THE REQUEST: Copy the material below word for word, starting at the line that contains "Identify the location of vertical" and ending at the line that contains "zoom is located at coordinates (848, 350).".

SUPPLIED MATERIAL:
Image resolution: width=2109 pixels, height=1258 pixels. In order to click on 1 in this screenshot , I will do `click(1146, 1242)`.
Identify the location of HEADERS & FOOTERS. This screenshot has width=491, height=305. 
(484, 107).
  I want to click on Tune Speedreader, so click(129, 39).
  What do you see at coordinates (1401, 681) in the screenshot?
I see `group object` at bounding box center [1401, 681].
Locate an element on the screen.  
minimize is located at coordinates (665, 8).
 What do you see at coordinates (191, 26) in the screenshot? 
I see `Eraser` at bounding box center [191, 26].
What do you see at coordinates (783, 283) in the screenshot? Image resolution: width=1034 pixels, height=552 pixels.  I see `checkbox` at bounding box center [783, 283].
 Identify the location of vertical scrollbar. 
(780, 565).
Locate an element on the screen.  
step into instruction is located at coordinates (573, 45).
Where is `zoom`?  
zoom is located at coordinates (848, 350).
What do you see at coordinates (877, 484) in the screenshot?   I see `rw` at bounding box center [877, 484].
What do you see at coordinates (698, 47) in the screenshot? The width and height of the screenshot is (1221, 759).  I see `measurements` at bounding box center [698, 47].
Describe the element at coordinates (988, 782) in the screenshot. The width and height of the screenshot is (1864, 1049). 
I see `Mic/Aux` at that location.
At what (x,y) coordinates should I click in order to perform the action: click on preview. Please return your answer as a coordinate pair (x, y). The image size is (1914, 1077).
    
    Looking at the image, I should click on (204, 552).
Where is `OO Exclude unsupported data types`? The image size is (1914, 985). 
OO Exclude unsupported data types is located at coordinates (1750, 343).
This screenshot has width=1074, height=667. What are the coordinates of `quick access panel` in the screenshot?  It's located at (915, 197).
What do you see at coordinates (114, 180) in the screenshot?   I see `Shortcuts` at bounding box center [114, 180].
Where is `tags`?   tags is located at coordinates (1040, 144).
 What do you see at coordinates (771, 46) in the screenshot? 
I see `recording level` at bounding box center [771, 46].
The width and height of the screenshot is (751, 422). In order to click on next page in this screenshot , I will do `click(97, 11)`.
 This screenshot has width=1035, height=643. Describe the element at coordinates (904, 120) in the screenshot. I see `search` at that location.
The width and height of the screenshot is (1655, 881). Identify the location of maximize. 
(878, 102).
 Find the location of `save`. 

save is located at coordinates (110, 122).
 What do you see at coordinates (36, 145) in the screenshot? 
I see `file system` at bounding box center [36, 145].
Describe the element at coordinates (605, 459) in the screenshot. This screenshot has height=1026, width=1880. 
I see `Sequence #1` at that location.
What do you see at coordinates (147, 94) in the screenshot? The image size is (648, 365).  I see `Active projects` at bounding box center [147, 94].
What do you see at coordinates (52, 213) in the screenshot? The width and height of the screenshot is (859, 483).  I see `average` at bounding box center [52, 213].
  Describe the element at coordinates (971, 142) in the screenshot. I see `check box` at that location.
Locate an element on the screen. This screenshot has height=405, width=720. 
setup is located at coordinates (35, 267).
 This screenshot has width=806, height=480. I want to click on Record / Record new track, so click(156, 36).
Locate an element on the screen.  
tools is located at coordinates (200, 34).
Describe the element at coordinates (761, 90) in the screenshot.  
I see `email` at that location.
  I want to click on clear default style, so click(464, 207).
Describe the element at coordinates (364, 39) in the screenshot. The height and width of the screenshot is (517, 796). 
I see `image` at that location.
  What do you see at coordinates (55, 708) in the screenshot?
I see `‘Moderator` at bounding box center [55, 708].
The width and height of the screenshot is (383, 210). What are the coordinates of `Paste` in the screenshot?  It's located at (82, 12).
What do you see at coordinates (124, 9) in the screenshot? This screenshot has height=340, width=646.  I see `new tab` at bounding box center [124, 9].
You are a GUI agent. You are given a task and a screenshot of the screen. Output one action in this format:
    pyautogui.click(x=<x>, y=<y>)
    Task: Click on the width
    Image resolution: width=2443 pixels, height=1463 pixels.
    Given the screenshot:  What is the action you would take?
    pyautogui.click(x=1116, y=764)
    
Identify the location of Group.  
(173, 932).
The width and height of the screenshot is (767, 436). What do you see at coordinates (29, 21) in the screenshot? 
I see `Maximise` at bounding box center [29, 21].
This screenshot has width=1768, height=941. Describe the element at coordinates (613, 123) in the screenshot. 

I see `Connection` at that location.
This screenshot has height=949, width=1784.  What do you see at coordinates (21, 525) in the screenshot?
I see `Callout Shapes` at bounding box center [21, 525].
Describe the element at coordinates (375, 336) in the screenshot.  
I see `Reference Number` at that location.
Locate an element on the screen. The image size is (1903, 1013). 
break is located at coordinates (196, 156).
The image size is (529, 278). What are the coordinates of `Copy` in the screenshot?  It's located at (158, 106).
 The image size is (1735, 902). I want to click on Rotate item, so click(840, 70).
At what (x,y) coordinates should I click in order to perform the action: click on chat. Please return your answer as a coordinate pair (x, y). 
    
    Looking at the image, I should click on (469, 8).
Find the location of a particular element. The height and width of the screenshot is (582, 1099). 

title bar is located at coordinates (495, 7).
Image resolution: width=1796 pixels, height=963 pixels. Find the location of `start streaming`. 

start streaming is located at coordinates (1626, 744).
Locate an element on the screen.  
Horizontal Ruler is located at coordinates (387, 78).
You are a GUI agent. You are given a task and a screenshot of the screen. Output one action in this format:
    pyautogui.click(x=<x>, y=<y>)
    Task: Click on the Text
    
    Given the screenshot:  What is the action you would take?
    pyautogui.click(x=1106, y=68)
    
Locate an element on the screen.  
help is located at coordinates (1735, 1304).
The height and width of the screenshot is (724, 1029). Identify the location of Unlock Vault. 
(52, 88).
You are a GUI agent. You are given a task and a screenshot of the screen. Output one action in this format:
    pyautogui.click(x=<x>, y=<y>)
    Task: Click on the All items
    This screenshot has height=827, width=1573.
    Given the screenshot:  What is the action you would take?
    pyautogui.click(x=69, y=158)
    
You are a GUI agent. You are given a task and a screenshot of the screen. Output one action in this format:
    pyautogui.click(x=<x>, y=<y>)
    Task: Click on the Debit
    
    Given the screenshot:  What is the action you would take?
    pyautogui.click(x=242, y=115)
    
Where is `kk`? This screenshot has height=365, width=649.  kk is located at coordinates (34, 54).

EXERCISE OUTPUT:
 Identify the location of vertical scrollbar. 
(780, 565).
Locate an element on the screen.  
step into instruction is located at coordinates (573, 45).
Where is `zoom`?  
zoom is located at coordinates (848, 350).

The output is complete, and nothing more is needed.